• Population genetic structure of Alaskan Pacific ocean perch (Sebastes alutus)

      Palof, Katie J.; Gharrett, Anthony J.; Heifetz, Jonathan; Hillgruber, Nicola (2008-05)
      Knowledge of the population structure of a species is essential for its effective management and sustained production. Although Pacific ocean perch (Sebastes alutus, POP) is an important species both economically and ecologically, little is known about its population structure and life history in Alaskan waters. The objectives of this study were to describe the population structure of POP in terms of the numbers and geographic scale oflocal populations, their connectivity, and the compatibility of that structure with current management.
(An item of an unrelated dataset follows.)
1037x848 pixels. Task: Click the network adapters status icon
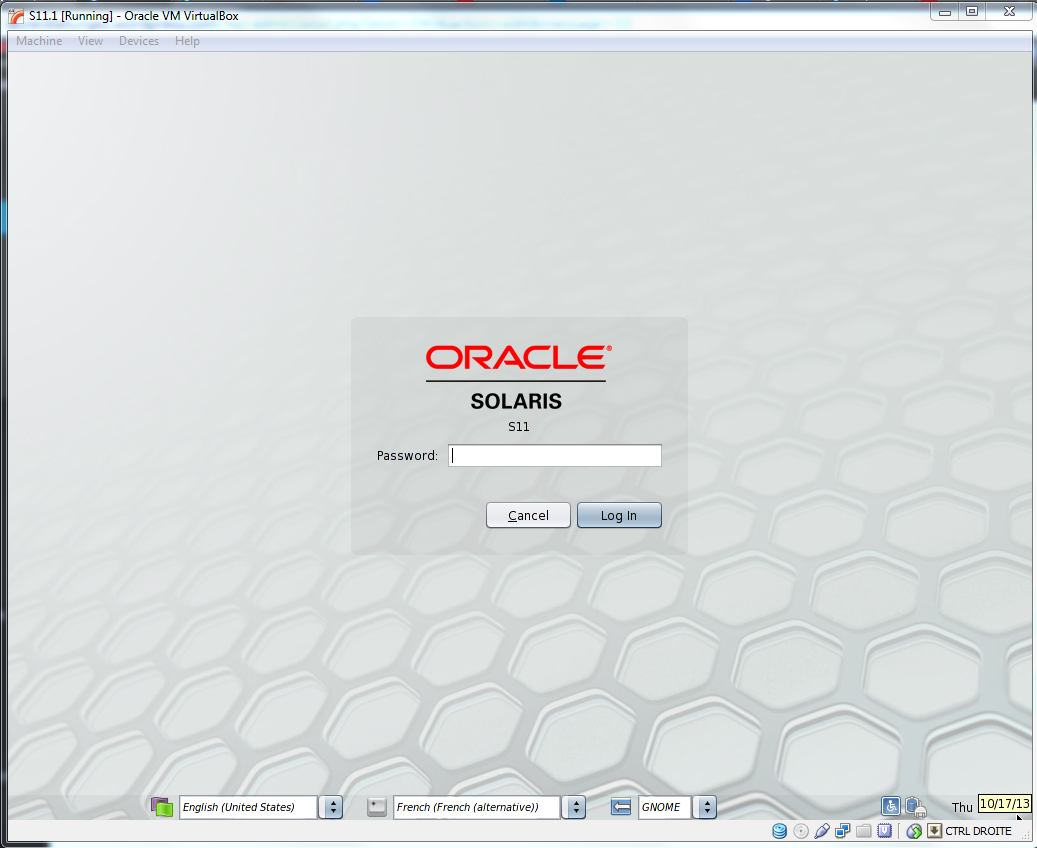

Fourteen micro satellite loci were used to characterize the population structure genetically in eleven geographically distinct collections from sites along the continental shelf from the Queen Charlotte Islands to the Bering Sea. In spite of the many opportunities for most life stages to disperse, there was strong geographically related genetic structure (Fst =0.0123, p <10⁻⁵). Adults appear to belong to neighborhoods that exchange genetic information at relatively small spatial scales (14 to 90 km). Although this suggests limited movement, connectivity is evidenced by the isolation-by-distance relationship, the apparent northwestward movement of gene flow in the Gulf of Alaska (GOA), and the break in geneflow in the central GOA. The observed population structure has a finer geographic scale than management areas, which suggests that current fisheries management should be revisited.